Because of the sheer number of units and the need to coordinate with maintenance crews, painters and carpet cleaners, Voges-Haupt says plans to clean these apartments are scheduled months ahead of time.

“When you’re doing these turnover cleaning for apartment complexes. You have to commit to it early in the year, like April or May, so that they can plan I mean it’s such a big production.”

Worker Bees cleaned all of the nearly 700 rooms at the Vista, which amounts to about one-third of the jobs they did in 2020.

Voges-Haupt says the ongoing worker shortage forced cleaning companies all over the Golden Triangle to take on fewer assignments.

“I wanted to be optimistic that it was going to make a turn for the better, but I couldn’t risk saying yes and then getting to that point and not being able to finish what I committed to,” she says.

Because of that, Voges-Haupt says multiple apartment complexes did not have some of their rooms ready when students arrived.

“That definitely happened in a number of complexes, especially the larger ones,” she says. “Because those large complexes are so hard to turn over.

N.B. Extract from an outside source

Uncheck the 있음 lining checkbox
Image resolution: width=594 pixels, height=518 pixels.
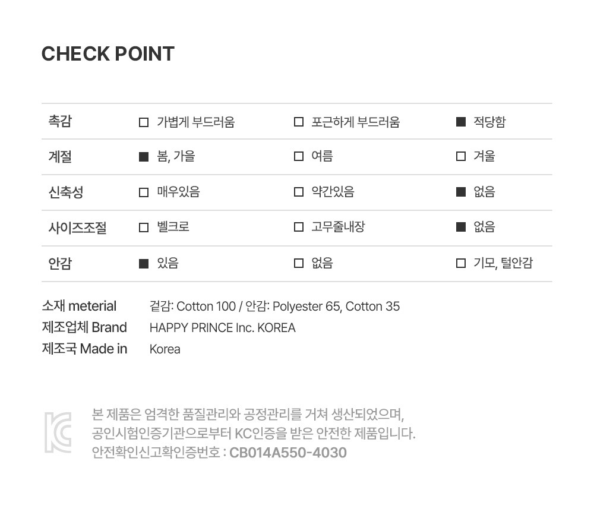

It’s just so much to do.”

She says she’s even gotten last-second calls for help.

“A couple of the complexes that I said I couldn’t do this year, found themselves in those positions,” Voges-Haupt says. “I said ‘I am sorry and I will do anything I can to help as a pinch hitter or in an emergency if I can.’ And they definitely were calling, but we were so swamped I couldn’t help.”

A resident at a different Starkville apartment, who wished to remain anonymous, told WCBI that their room was not clean when they moved in and about seven or eight other residents had similar problems.